_Data under study_.
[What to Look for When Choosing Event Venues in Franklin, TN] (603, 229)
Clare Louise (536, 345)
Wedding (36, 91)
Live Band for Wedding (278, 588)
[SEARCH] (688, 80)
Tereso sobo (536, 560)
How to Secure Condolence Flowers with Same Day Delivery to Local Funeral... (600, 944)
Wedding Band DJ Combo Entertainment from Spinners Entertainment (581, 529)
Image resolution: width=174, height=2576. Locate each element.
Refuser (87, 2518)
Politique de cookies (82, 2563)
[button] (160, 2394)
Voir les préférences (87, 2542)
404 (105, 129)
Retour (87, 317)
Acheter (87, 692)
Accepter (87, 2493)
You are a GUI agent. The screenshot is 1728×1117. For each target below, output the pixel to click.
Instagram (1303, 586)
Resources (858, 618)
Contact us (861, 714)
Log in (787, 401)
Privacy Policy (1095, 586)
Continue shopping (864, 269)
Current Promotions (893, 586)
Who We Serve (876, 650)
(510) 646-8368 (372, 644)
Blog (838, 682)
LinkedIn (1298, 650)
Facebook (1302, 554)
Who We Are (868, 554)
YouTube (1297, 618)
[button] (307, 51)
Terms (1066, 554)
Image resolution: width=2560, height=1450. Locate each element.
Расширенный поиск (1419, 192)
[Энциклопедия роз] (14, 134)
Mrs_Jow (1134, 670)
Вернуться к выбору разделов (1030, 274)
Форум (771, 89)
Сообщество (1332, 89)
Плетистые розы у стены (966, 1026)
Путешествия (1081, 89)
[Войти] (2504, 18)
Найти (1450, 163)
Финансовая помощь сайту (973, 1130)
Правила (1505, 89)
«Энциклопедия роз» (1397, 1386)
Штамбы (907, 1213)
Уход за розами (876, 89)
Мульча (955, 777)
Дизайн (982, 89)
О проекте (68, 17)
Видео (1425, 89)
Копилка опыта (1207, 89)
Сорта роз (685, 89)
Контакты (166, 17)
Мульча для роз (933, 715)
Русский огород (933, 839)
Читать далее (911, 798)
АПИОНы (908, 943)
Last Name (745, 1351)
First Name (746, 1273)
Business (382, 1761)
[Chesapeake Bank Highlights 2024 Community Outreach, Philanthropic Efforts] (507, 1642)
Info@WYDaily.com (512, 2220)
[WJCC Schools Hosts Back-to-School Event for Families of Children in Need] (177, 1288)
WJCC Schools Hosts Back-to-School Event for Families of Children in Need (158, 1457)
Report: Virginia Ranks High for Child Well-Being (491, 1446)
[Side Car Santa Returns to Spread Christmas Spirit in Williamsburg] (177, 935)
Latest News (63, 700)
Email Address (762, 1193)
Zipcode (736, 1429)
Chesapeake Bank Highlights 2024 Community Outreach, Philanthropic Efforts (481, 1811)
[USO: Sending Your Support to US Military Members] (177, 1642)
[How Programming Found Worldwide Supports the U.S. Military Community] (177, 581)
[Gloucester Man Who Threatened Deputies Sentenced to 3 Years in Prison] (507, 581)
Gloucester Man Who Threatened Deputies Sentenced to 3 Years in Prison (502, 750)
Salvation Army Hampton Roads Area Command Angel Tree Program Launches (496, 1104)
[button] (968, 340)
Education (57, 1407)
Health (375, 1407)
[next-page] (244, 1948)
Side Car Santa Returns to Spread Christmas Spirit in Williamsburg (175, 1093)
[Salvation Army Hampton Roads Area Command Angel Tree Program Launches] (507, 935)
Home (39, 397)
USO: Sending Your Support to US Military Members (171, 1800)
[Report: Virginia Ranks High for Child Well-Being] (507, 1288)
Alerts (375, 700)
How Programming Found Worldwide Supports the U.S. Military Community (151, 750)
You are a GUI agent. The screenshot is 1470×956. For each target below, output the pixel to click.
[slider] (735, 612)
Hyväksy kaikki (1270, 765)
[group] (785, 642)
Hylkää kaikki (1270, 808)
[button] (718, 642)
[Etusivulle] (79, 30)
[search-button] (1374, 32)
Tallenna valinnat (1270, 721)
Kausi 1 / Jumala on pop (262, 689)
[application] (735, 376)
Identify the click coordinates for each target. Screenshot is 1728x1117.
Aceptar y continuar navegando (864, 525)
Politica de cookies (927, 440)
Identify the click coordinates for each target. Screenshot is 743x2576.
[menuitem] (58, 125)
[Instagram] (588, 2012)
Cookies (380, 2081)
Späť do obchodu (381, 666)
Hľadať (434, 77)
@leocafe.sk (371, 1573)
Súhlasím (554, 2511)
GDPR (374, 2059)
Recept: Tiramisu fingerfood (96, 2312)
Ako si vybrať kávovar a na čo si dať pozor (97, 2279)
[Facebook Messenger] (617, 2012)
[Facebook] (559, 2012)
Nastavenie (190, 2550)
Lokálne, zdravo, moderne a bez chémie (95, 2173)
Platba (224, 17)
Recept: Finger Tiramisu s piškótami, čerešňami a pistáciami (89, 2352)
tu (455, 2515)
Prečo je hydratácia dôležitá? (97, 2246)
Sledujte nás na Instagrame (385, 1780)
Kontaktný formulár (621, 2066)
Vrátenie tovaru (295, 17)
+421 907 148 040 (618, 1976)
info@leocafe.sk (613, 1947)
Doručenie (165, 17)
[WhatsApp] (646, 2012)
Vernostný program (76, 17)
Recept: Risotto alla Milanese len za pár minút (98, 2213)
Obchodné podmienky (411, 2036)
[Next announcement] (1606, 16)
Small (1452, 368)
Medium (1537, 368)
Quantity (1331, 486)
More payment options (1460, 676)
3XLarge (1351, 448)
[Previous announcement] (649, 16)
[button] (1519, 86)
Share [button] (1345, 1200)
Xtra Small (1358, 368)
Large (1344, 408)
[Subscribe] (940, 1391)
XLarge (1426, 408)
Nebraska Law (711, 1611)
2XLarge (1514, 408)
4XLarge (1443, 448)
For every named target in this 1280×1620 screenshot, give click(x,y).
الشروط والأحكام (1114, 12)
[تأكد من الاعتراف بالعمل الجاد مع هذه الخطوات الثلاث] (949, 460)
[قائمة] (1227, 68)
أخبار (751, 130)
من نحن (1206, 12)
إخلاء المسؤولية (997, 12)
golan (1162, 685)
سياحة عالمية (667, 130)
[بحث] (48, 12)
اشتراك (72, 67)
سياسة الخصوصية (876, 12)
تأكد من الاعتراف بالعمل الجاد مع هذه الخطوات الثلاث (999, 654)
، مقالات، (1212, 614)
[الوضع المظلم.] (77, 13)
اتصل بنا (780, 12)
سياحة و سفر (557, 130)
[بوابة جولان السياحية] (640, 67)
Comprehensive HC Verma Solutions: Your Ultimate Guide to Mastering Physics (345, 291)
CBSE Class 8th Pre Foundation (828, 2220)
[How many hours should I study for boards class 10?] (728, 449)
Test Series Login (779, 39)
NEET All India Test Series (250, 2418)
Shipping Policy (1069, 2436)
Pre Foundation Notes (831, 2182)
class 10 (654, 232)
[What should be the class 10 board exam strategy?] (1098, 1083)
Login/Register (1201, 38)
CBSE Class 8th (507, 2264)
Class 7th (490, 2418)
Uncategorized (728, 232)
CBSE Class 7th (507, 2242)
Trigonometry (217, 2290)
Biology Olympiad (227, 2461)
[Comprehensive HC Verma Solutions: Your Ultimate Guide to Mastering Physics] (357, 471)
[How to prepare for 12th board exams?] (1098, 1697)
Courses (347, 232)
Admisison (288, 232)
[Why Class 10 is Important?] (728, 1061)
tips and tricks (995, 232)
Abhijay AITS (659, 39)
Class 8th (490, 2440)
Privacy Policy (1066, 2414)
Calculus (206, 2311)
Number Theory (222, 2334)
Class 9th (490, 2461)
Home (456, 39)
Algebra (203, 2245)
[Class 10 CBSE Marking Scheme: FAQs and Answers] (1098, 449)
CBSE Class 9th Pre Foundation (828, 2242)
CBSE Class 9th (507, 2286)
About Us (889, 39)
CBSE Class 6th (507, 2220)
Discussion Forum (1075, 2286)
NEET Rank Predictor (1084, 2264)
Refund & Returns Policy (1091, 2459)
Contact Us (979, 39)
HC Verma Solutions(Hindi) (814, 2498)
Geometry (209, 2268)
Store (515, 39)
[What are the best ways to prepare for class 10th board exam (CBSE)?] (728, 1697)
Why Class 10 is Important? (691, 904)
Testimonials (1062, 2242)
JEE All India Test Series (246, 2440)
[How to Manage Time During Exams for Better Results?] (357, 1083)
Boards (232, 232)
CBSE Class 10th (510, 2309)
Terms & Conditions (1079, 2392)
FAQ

_Task directions_. Among the records above, a stretch begins at the line containing "Who We Are (868, 554)" and ends at the line containing "Найти (1450, 163)". Restate that stretch word for word, and nothing else.

_Expected answer_.
Who We Are (868, 554)
YouTube (1297, 618)
[button] (307, 51)
Terms (1066, 554)
Image resolution: width=2560, height=1450. Locate each element.
Расширенный поиск (1419, 192)
[Энциклопедия роз] (14, 134)
Mrs_Jow (1134, 670)
Вернуться к выбору разделов (1030, 274)
Форум (771, 89)
Сообщество (1332, 89)
Плетистые розы у стены (966, 1026)
Путешествия (1081, 89)
[Войти] (2504, 18)
Найти (1450, 163)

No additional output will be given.